Unlike Piero Manzoni, who sought to create a rigorous monochromatic scheme, the spontaneous flow of colour in Schifano’s works is sometimes interrupted by numbers and letters. These apparently lack specific meaning, and seem to emerge from the surface like casual signs. The artist’s departure from Enrico Castellani’s purism was his focus on the sensuality and beauty of colour, embracing the freedom provided by the drips and splashes of gestural painting, an intuitive process which also moved him away from Manzoni’s conceptual research.
In 1961, Schifano presented his first solo exhibition at La Tartaruga, Rome, established in 1954 by Plinio de Martiis, which had become a seminal meeting point for artists, critics and writers alike. Later that same year he was included in a group show titled ‘New Realists’ by Sidney Janis Gallery in New York where he was exhibited alongside Andy Warhol, Tom Wesselman and Roy Lichtenstein. The gallerist Ileana Sonnabend was struck by the originality of Schifano’s ‘Monochromes’ and began exhibiting his works in her gallery in Paris. Critics repeatedly stressed how his paintings represented a polemical response to the widespread diffusion of informal language, a common concern for many Italian artists during the same period. Mario Shifano was a key member of the Roman group ‘Piazza del Popolo’, which also included Angeli, Festa, Uncini and Lo Savio. The exhibition is accompanied by a fully illustrated catalogue with an extended text by the academic Laura Cherubini.
Mario Schifano was born in Homs, Libya, in 1934. Following the end of the Second World War, he moved with his family to Rome, where the young Schifano, showing little inclination to study, began collaborating with his father, an archaeologist and restorer at the Museo Etrusco. Whilst restoring ceramics with his father, Schifano began to paint in an Art Informel style, using thick impasto in his compositions.

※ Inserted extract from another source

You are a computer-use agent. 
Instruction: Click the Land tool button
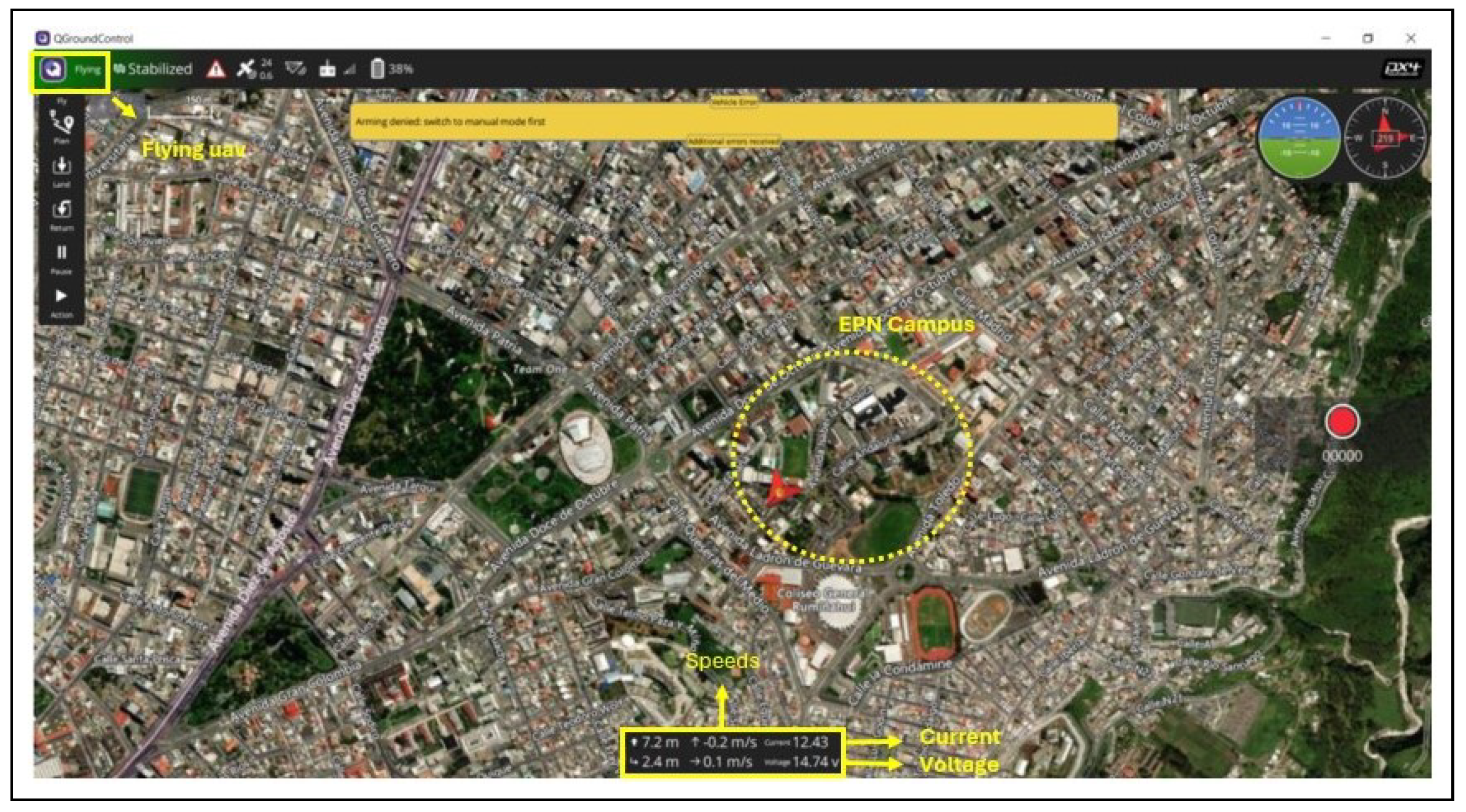tap(61, 169)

In 1964 Schifano was invited to exhibit at the Biennale in Venice. From this period are his Anemic landscape works, which incorporated transparent and chequered sheets of Perspex and Plexiglas bolted onto the canvas, presenting mechanical landscapes whose dynamic lines referred to works by Picabia and Brancusi. By the end of 1964, Schifano’s artistic investigation with materials resulted in numerous and diverse influences, highlighting his interest towards the re-visitation of the history of art: from the inclusion of contemporary culture that linked him with American post-war artists like Rauschenberg, Jasper Johns and Jim Dine, to an Italian legacy that drew from Renaissance and Futurism. In 1965 Schifano began directing 16mm films in the improvisational vein of Jean-Luc Goddard. He would remain outside the field of artistic practice until the late 1970s when he returned to painting.
Mario Schifano died in Rome on 26 January 1998, leaving behind an eclectic and compelling body of work, which has been a constant source of inspiration to contemporary artists and theorists alike.